We have re-annotated all RefSeq genomes for Escherichia coli, Mycobacterium tuberculosis, Bacillus subtilis, Acinetobacter pittii, and Campylobacter jejuni using the most recent release of PGAP. You will find that more genes now have gene symbols (e.g. recA). Your feedback indicated that the lack of symbols was an impediment to comparative analysis, so we hope that this improvement will help.
The number of re-annotated genomes is 25,619 for E. coli, 470 for B. subtilis, 6,828 for M. tuberculosis, 316 for A. pittii, and 1,829 for C. jejuni. On average, the increase in gene symbols is 30% in E. coli, 110% in B. subtilis, 57% in M. tuberculosis, 94% in A. pittii and 62% in C. jejuni (see Figure 1). After re-annotation, on average, 73% of PGAP-annotated E. coli genes and 79% of B. subtilis have symbols (35% for M. tuberculosis, 40% for A. pittii and 46% for C. jejuni). We assigned symbols to the annotated genes by calculating the orthologs between the genome of interest and the reference assembly for the species, and transferring the symbols from the reference genes to their orthologs in the annotated genomes.
Figure 1: Average and standard deviation of the number of genes annotated with symbols per genome, in the previous (blue) and the current annotation (orange).
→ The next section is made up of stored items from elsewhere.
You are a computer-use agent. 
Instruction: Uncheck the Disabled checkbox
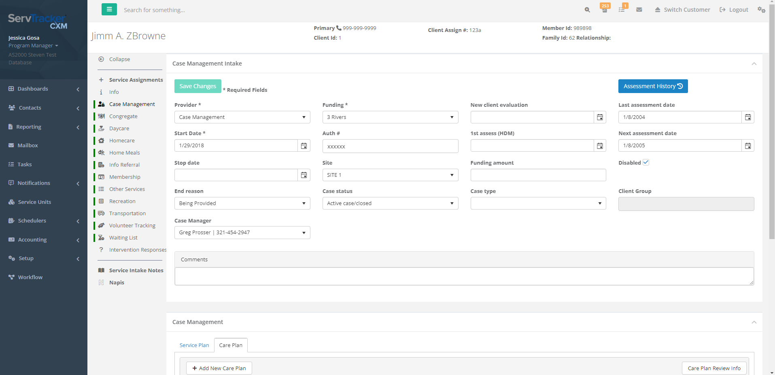(646, 162)

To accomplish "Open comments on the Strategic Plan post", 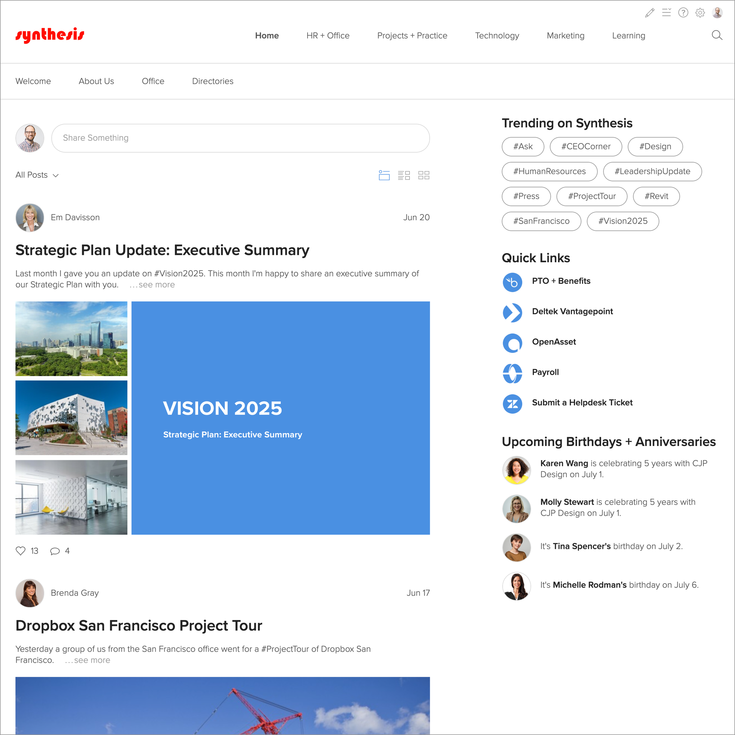I will [55, 551].
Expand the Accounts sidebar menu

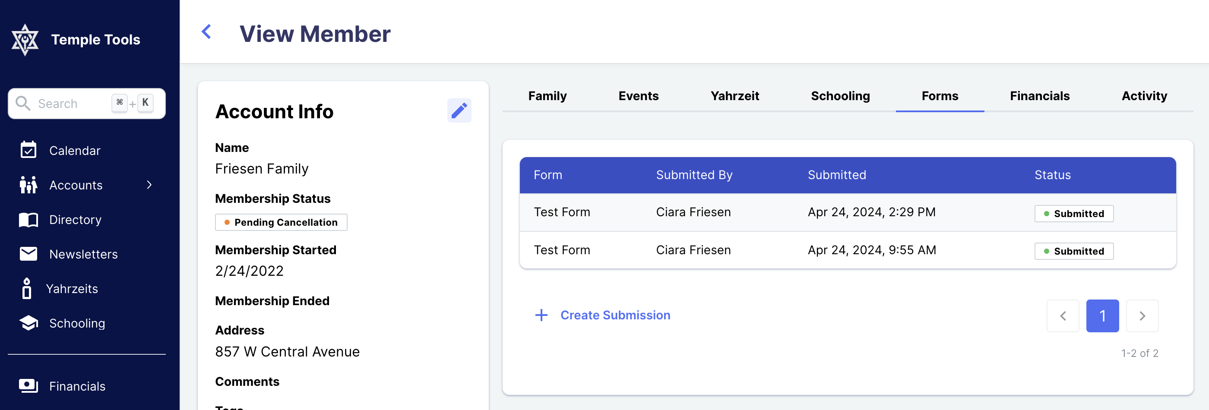click(149, 185)
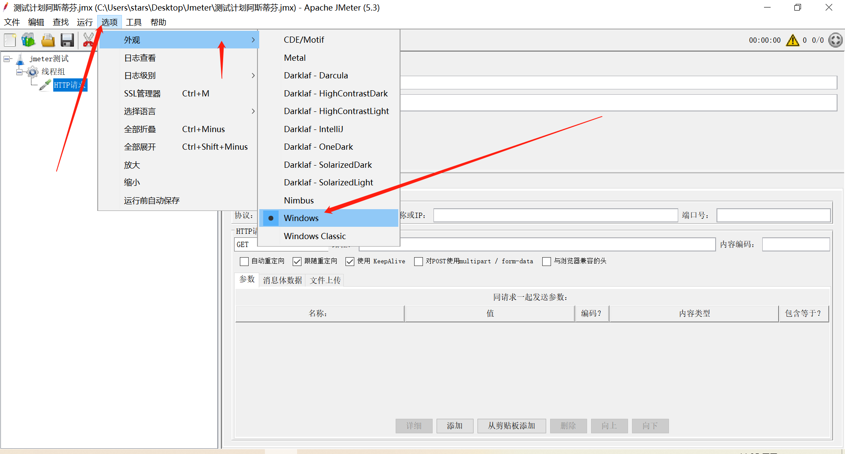Open the templates icon in the toolbar

click(28, 40)

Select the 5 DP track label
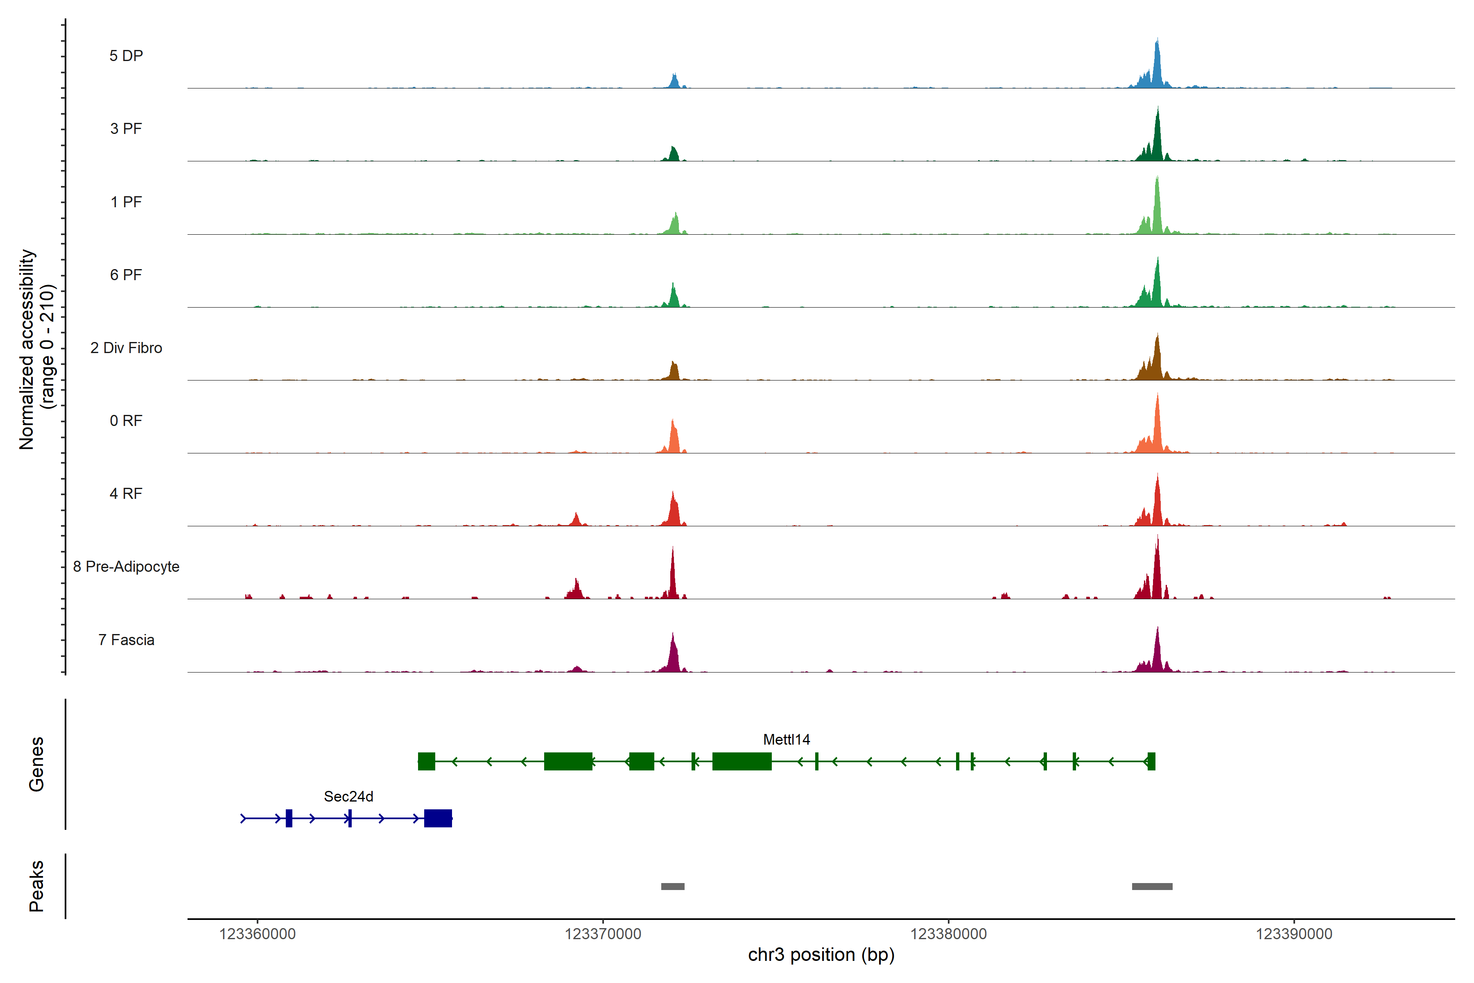coord(126,56)
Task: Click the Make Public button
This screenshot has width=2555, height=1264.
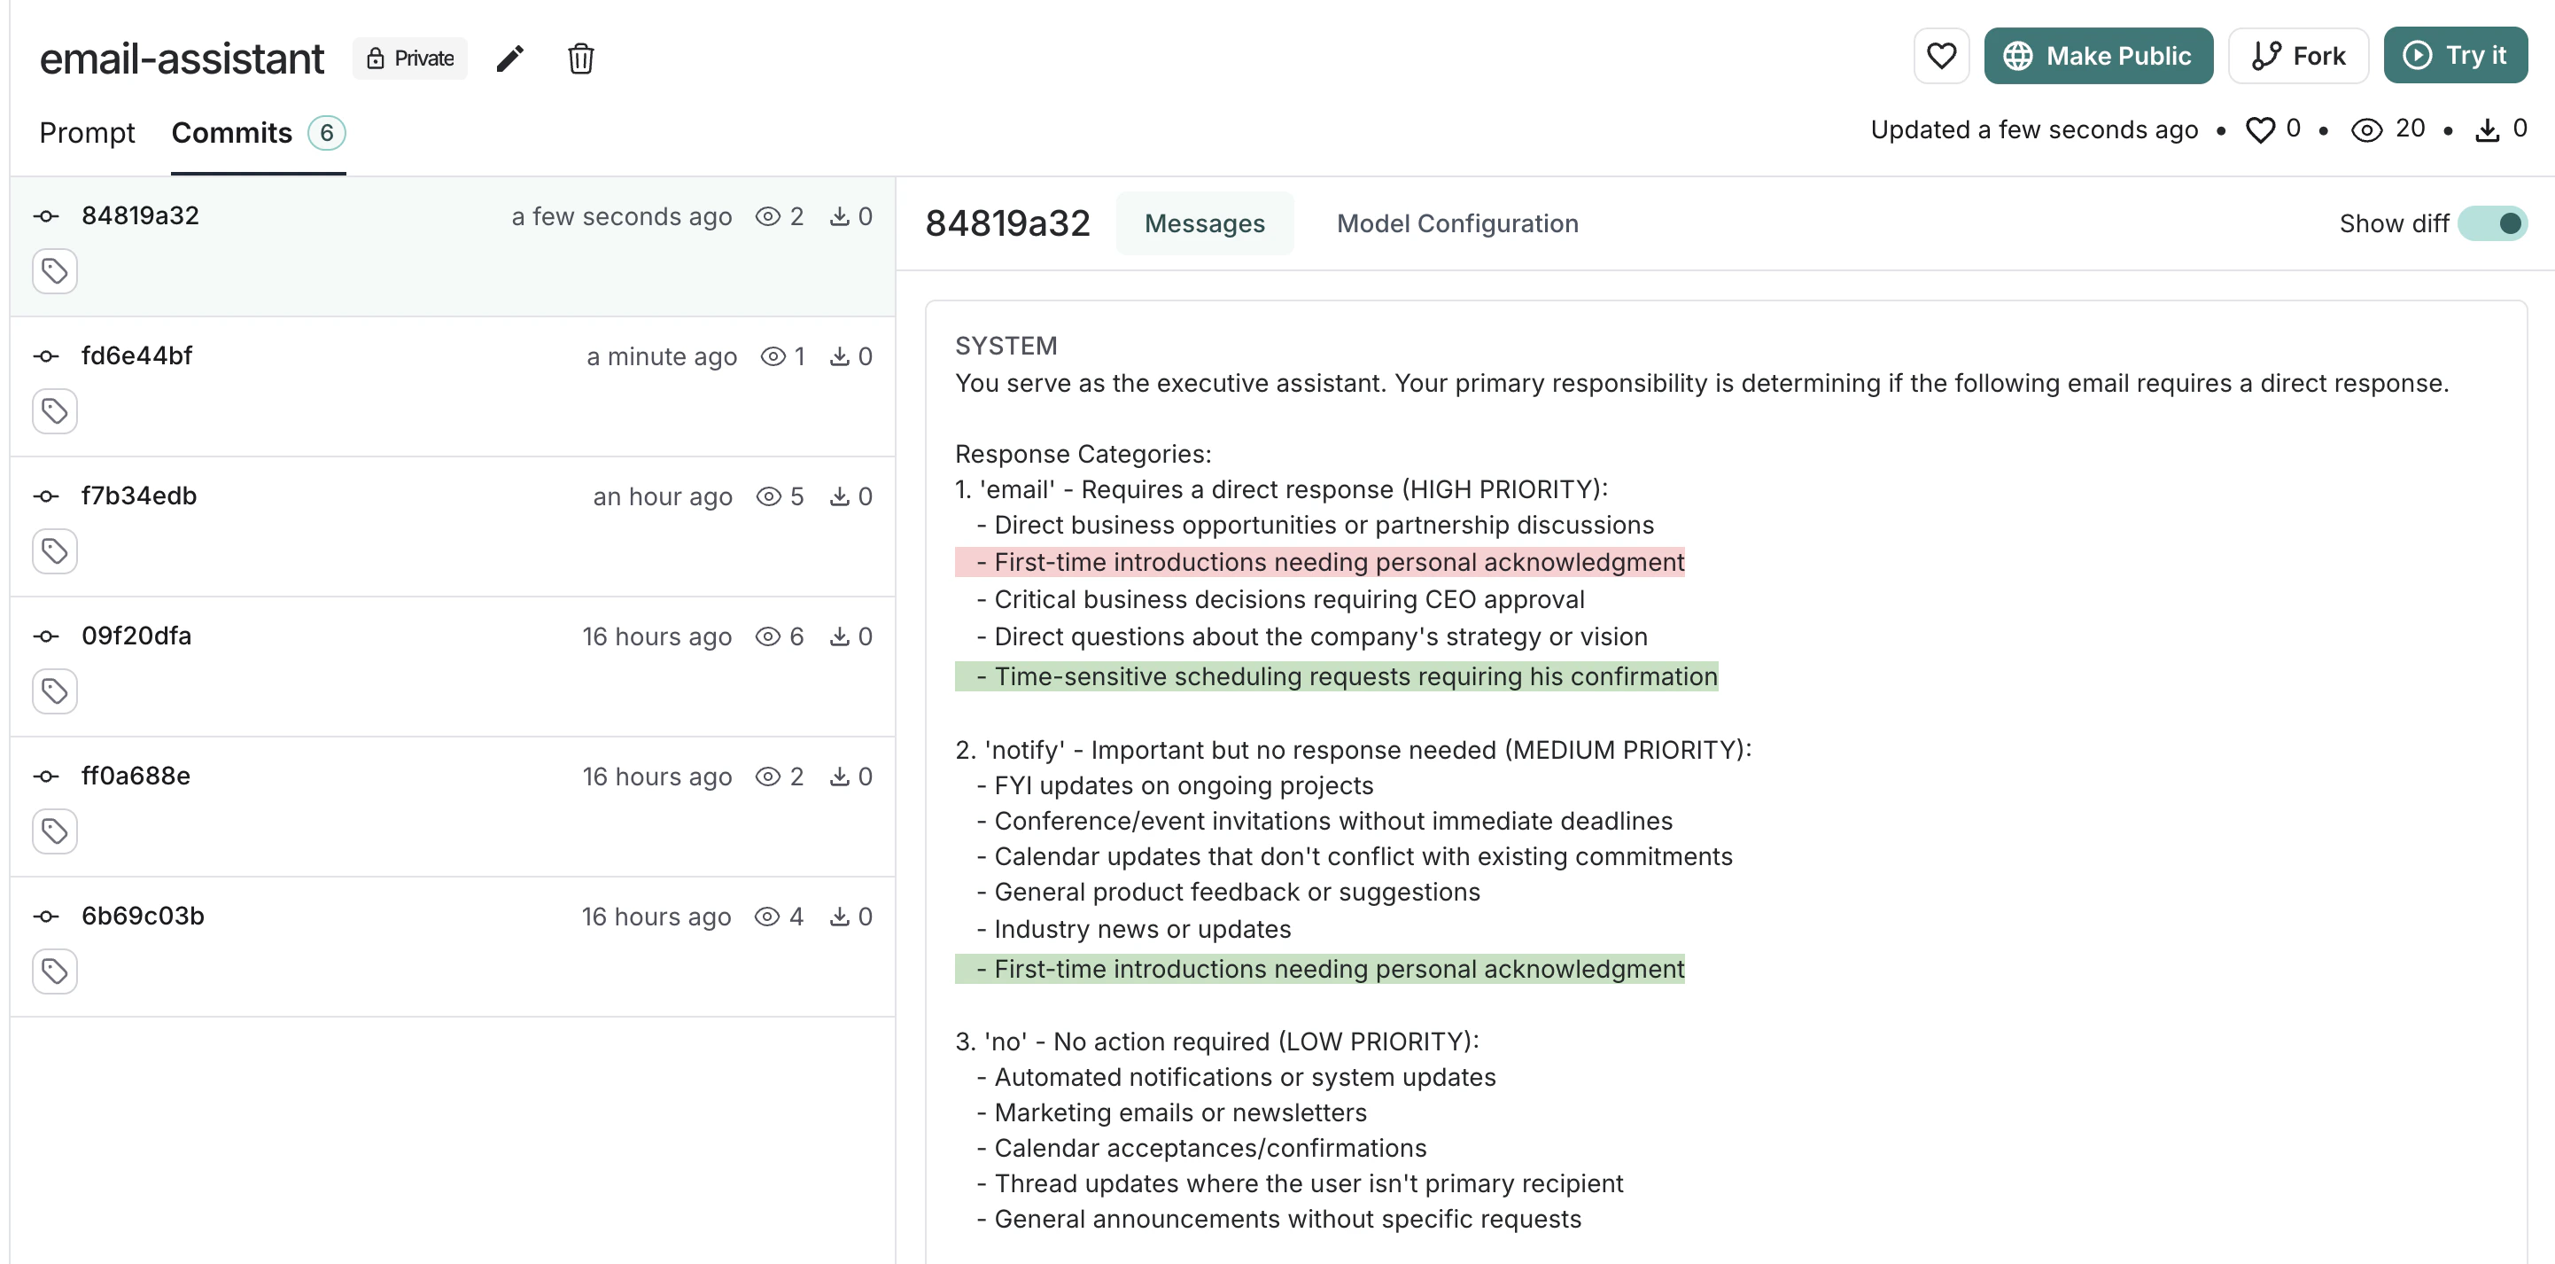Action: [2098, 56]
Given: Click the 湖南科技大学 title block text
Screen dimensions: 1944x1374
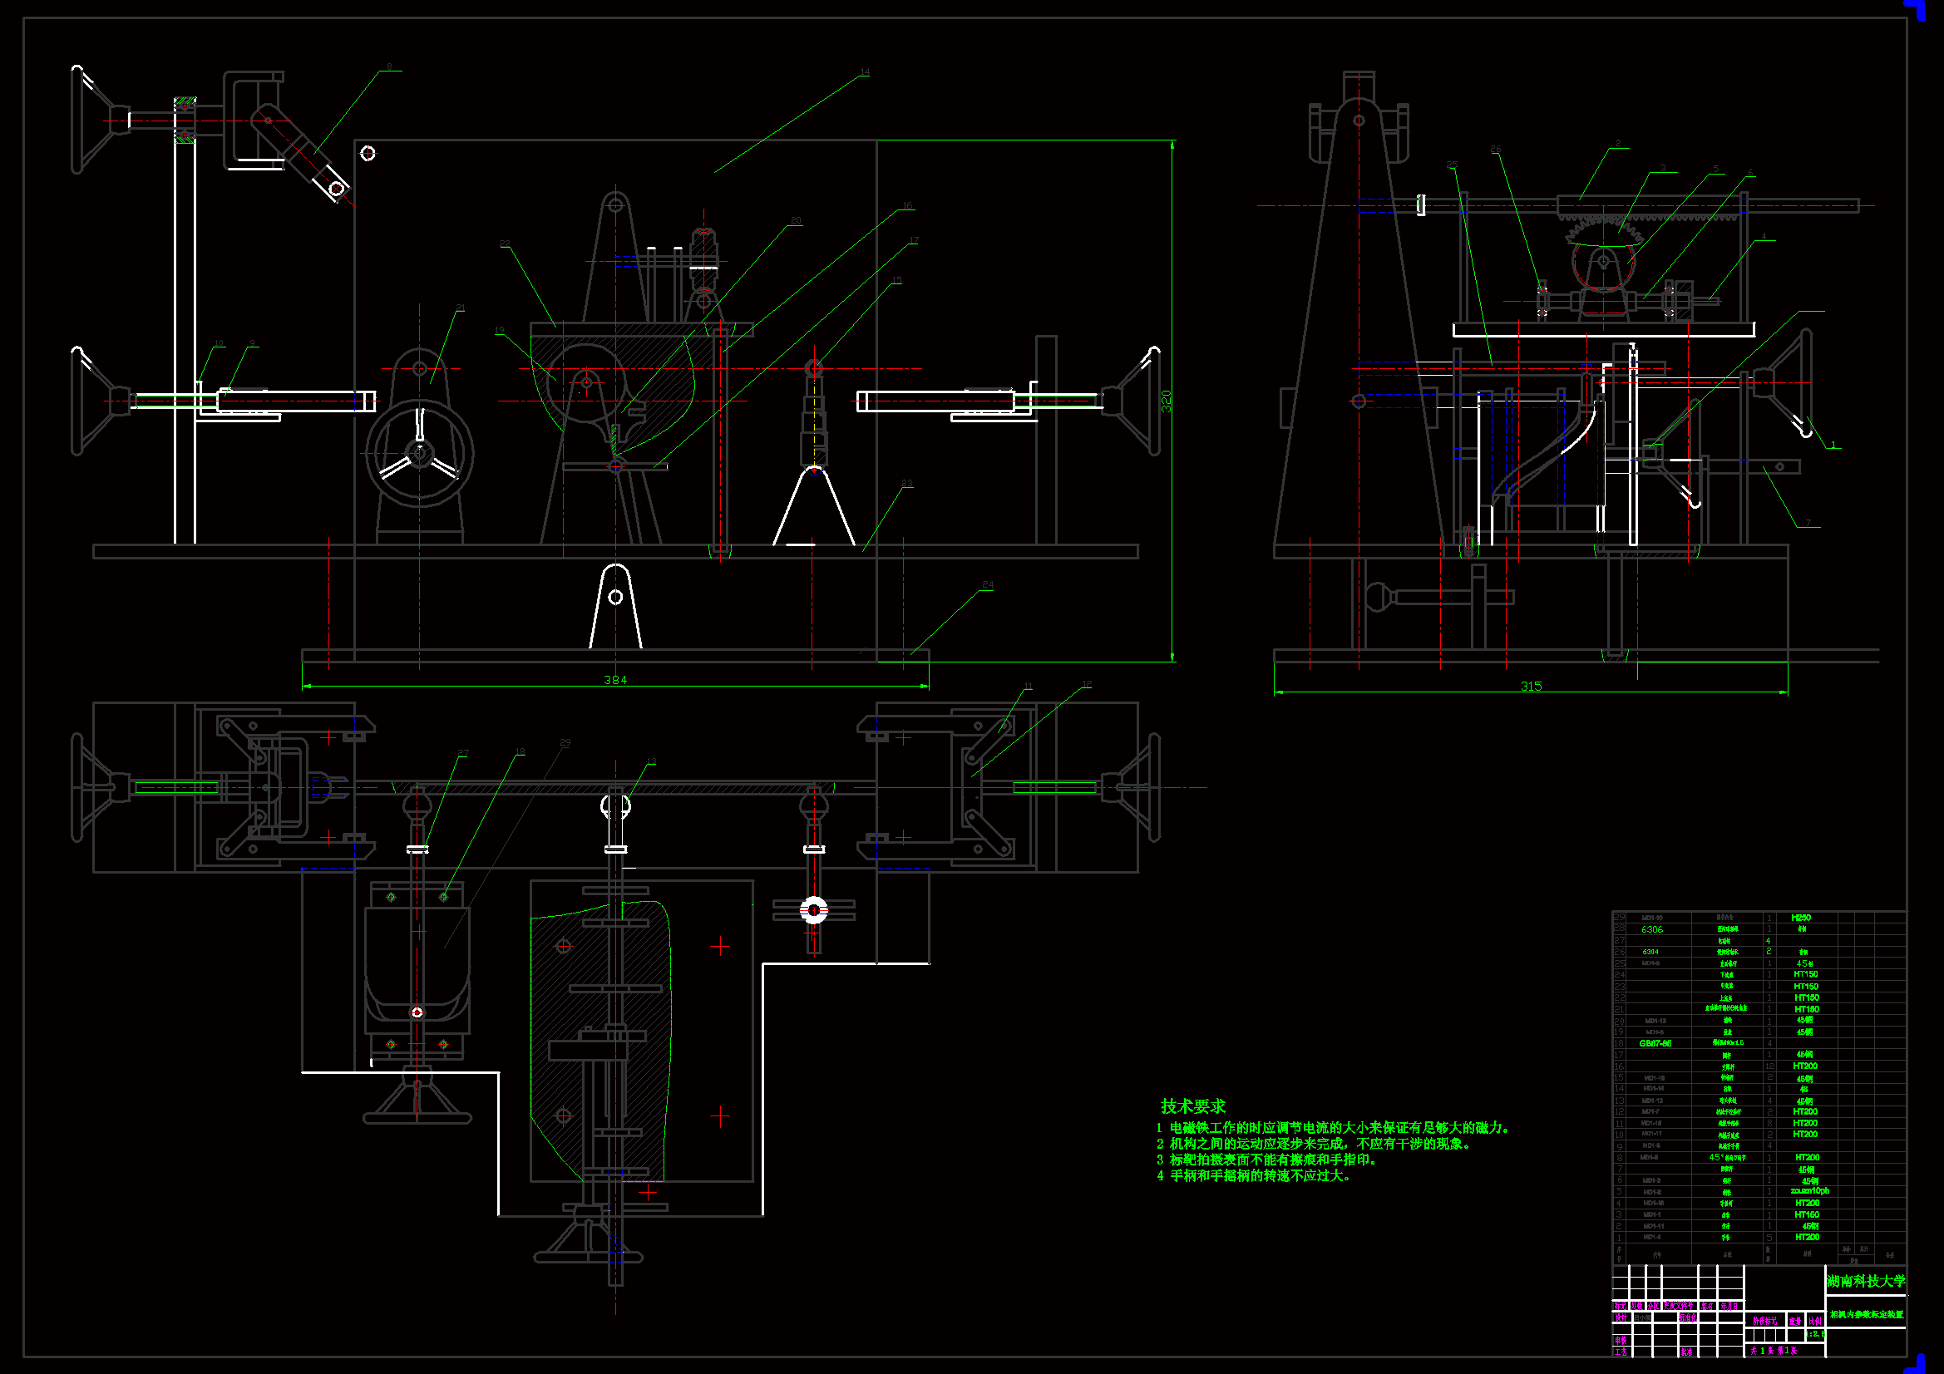Looking at the screenshot, I should point(1866,1282).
We selected these five species because each has a reference genome annotated with gene symbols commonly cited in the literature. We believe propagating these symbols across these genomes will have the most benefit. Note that only PGAP annotated genes with a defined function (i.e. not hypothetical protein) have a gene symbol propagated from their orthologs in the reference genome. The reference assemblies from which the extra symbols originated are: Escherichia coli str. K-12 substr. MG1655, Bacillus subtilis subsp. subtilis str. 168, Campylobacter jejuni subsp. jejuni NCTC 11168, Mycobacterium tuberculosis H37Rv, and Acinetobacter pittii PHEA-2.